Aim of the task
Write out the data exactly as given, dropping every picture.

════════════════

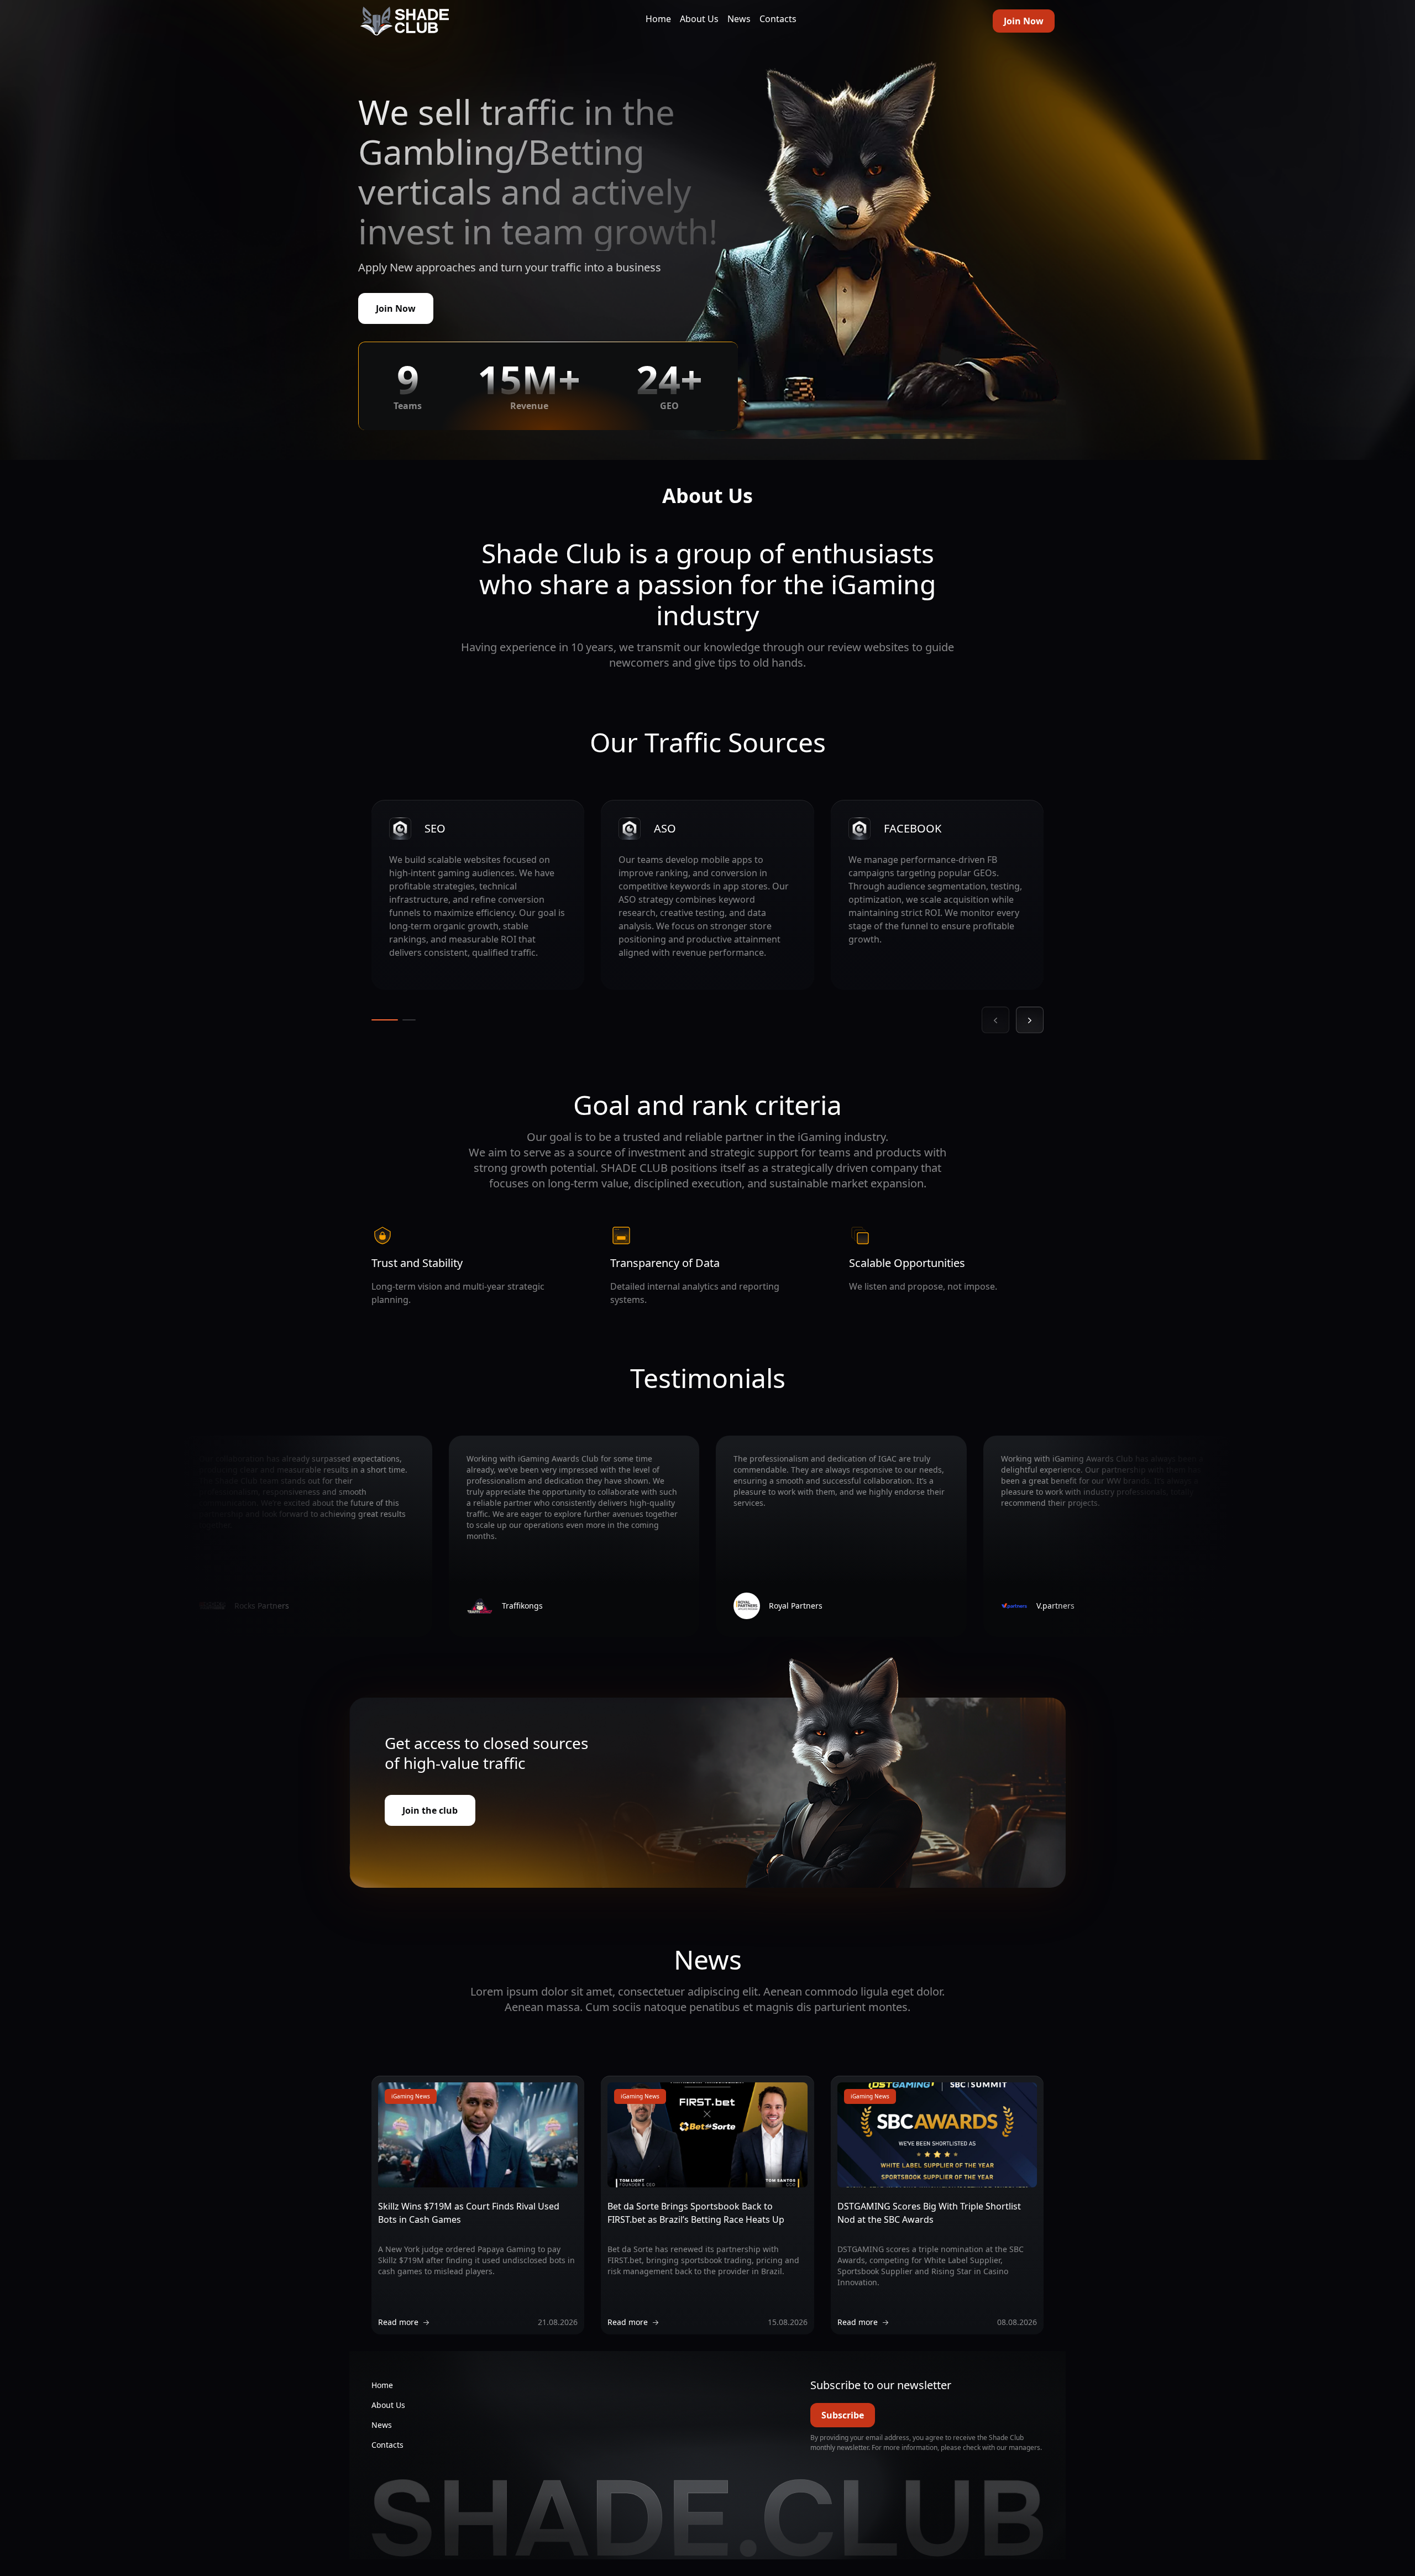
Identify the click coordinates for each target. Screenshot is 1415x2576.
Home (658, 19)
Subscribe (842, 2415)
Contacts (777, 19)
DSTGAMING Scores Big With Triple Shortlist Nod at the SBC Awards (929, 2213)
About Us (699, 19)
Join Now (1024, 21)
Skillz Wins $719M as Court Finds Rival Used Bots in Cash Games (468, 2213)
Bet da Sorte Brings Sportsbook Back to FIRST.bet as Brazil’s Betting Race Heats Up (695, 2213)
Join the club (430, 1810)
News (739, 19)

════════════════

Your solution
Identify the click coordinates for each target. Screenshot is 1415x2576.
Home (658, 19)
Subscribe (842, 2415)
Contacts (777, 19)
DSTGAMING Scores Big With Triple Shortlist Nod at the SBC Awards (929, 2213)
About Us (699, 19)
Join Now (1024, 21)
Skillz Wins $719M as Court Finds Rival Used Bots in Cash Games (468, 2213)
Bet da Sorte Brings Sportsbook Back to FIRST.bet as Brazil’s Betting Race Heats Up (695, 2213)
Join the club (430, 1810)
News (739, 19)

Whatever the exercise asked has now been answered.